THIRTY-SEVEN

Ember

An explosion shudders through the building’s foundation. Wolfe’s phone buzzes—once, twice, three times in rapid succession. His perfectly manicured control fractures as he snatches it up.

“Report.” The edge in his voice cuts like a blade.

The blood drains from his face. “What do you mean they’ve breached the perimeter?”

Another tremor rocks the penthouse. Coffee sloshes over the rim of his cup, the dark liquid seeps into papers across his mahogany desk. His fingers tighten on the phone until his knuckles go white.

“Kill them,” he barks. “I don’t care how. Just stop them.”

His eyes dart to the security feeds. Screen after screen shows chaos erupting. Blood paints the walls of the stairwell. Bodies tumble like broken dolls.

My heart thunders against my ribs.

They’re coming.

I take one step toward the door, and then another. Freedom whispers my name, urging me onward and promising safety.

Wolfe moves like a striking snake. His hand clamps around my waist, yanking me off my feet before I can react. The air rushes from my lungs as he crushes me against him, the sudden force knocking the breath out of me.

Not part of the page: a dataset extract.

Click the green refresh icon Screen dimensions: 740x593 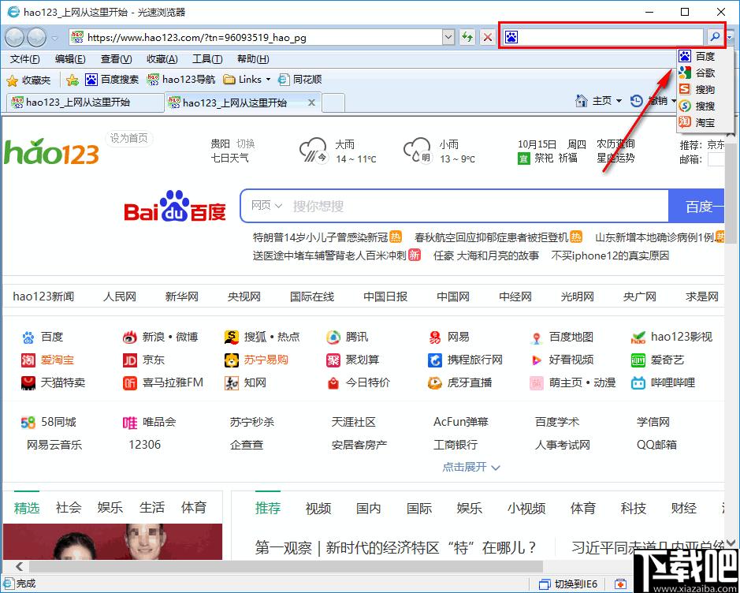click(467, 37)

“Going somewhere, little flame?” His breath scorches my ear, rage trembling beneath each word. “You’re mine now. Belong to me. There’s no way you’re leaving my side. Remember our deal.” His words are an iron shackle, his voice thick with possession.

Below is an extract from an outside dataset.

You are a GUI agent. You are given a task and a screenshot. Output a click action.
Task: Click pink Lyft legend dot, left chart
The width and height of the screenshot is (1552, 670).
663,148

The phone crackles with static. “Sir—third floor breached… heavy casualties… they’ve got some kind of mechanical…” A scream cuts through the transmission. Then silence.

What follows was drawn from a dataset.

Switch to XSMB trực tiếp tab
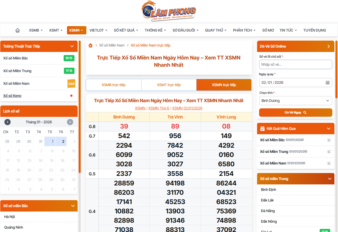Viewport: 338px width, 232px height. 114,85
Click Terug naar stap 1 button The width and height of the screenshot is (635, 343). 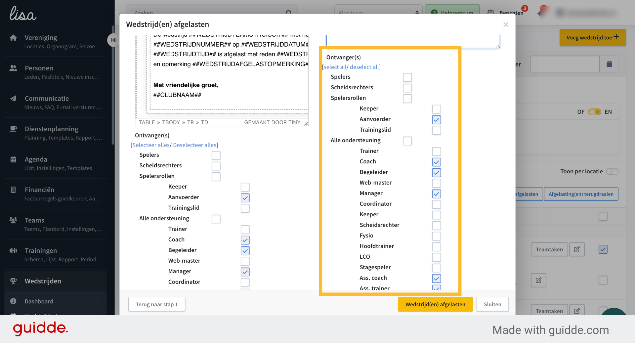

“Impossible.” His grip tightens, fingertips digging into my flesh, sharp and unrelenting. “An entire security team against six people?”

I try to twist away, using the distraction to my advantage. His fingers clamp down, a relentless vise that holds me in place. Another screen on his security panel goes dark. Then another.

“Fifth floor compromised!” The voice is breathless, panicked. “The machines—they’re not stopping… Oh God—” Gunfire drowns out the rest.

The eighth floor erupts in flames. The security feed shows mechanical hounds tearing through Wolfe’s men like paper—blood sprays across the camera lens, painting it red.

“They’re unstoppable,” someone gasps through the comm. “They’re not human… they’re—” The transmission dissolves into static and screaming.

Wolfe hurls the phone. It explodes against the wall in a shower of components. “This isn’t happening. This was perfect. My plan was perfect.”

He paces, his grip on me never loosening, dragging me with him. Panic bubbles in his movements, a jittery edge to his usually composed demeanor. His eyes dart around the room, searching for answers, for control that he no longer has. I feel it in his fingers, how they clench and unclench. His composure cracks.

Somewhere beneath my fear, a flicker of hope flares to life.

The tablet on his desk lights up. More reports flood in.

Twelfth floor—complete slaughter. The feed shows Guardian’s team moving like ghosts through smoke, each shot a kill. The Rufi move with precision, metal sinew, and relentless instinct.

Fourteenth floor—his elite squad torn apart by mechanical jaws and suppressive fire. Limbs and bodies, scattered like ragdolls.

Sixteenth floor—tactical team down in seconds.

His empire crumbles floor by floor, each loss carved into the deepening lines of his face. His lips draw back in a snarl, eyes narrowed with a fury that no longer hides the creeping fear.

He’s losing.

His perfect world is unraveling.

“Sir!” A guard bursts in, blood streaming from a head wound, his eyes wide with terror. “Johnson’s team is gone. Mason’s unit isn’t responding. We’re losing?—”

“Shut up!” Wolfe’s spittle flecks the air. His voice cracks, control slipping away. “Call in everyone. Every asset. Every weapon. Flood the stairwells with gas. Collapse the building if you have to.”

The guard’s radio spits static. A voice cuts through: “…they’re everywhere… targeting systems too fast… can’t stop…”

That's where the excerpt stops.